**PROBLEM TO WORK ON:**
Omit every picture and write out the rest of the records exactly.

**RECORDS FOR THE EXERCISE:**
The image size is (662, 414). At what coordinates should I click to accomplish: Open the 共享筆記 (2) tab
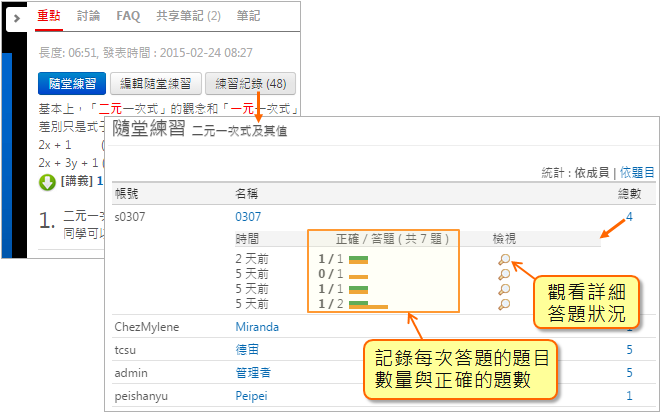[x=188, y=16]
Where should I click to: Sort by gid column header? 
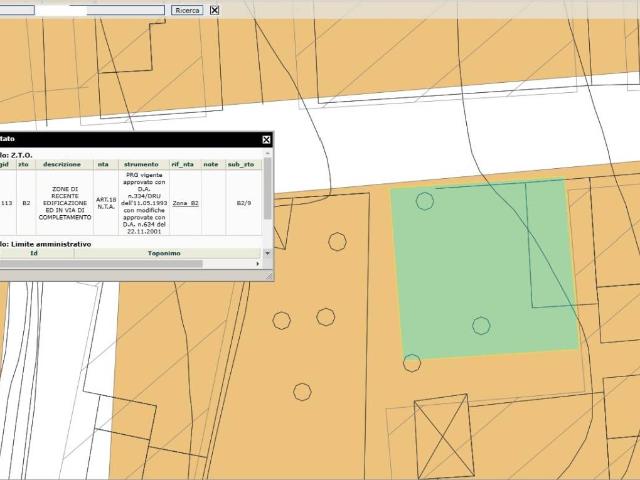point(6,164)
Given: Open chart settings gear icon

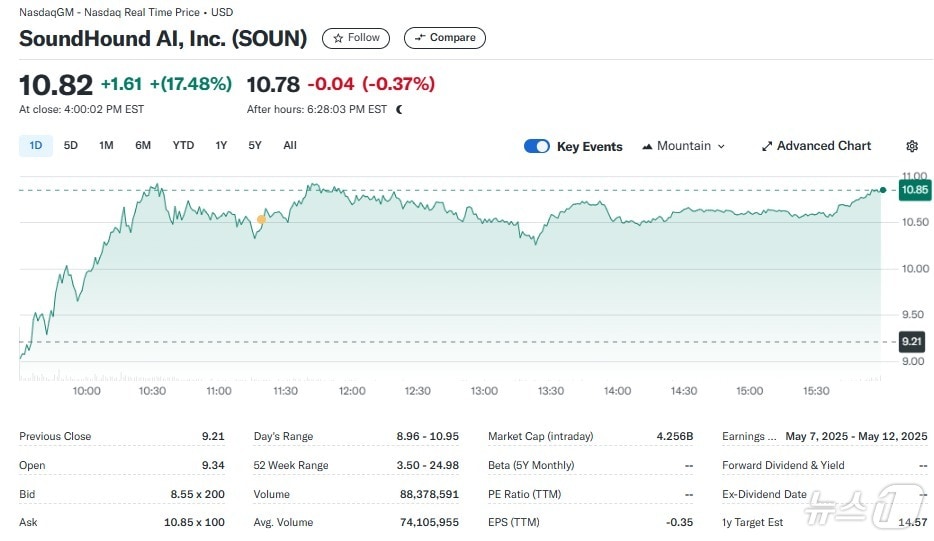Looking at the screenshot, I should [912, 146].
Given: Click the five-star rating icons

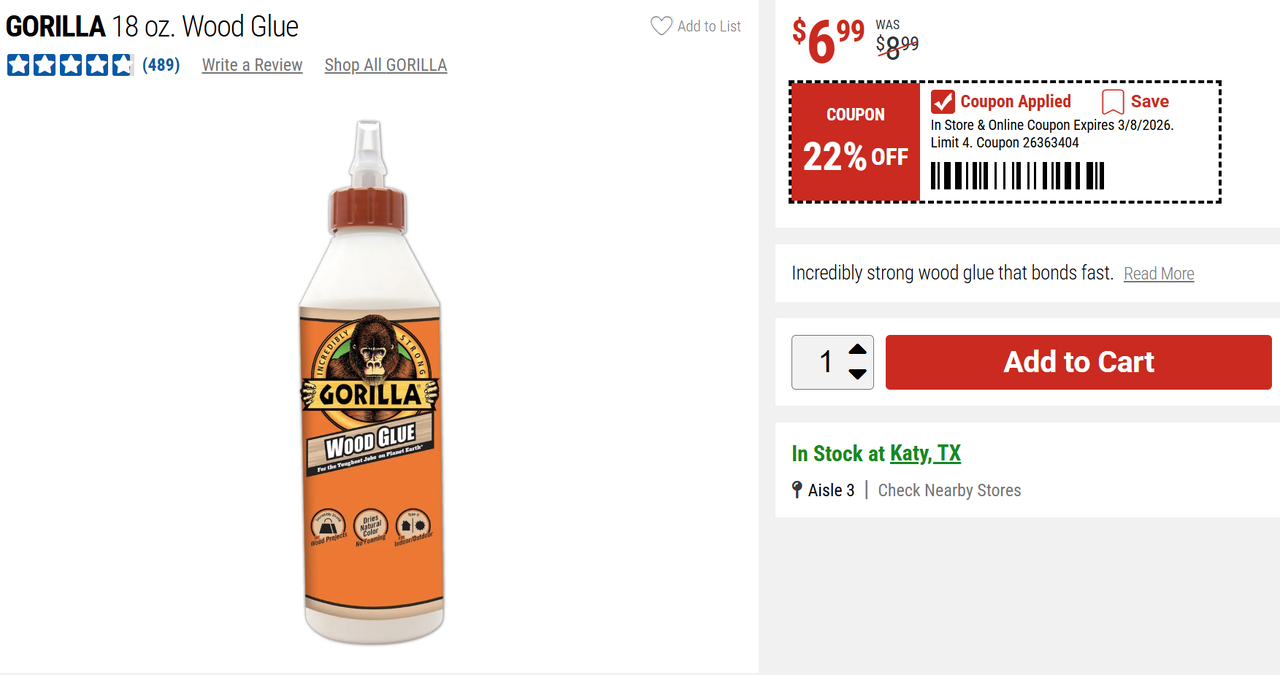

**TASK ANSWER:**
The image size is (662, 414). At what coordinates should I click to accomplish: Open the 共享筆記 (2) tab
[x=188, y=16]
Where should I click to: Sort by gid column header? 
point(6,164)
Given: Open chart settings gear icon

Looking at the screenshot, I should [912, 146].
Given: Click the five-star rating icons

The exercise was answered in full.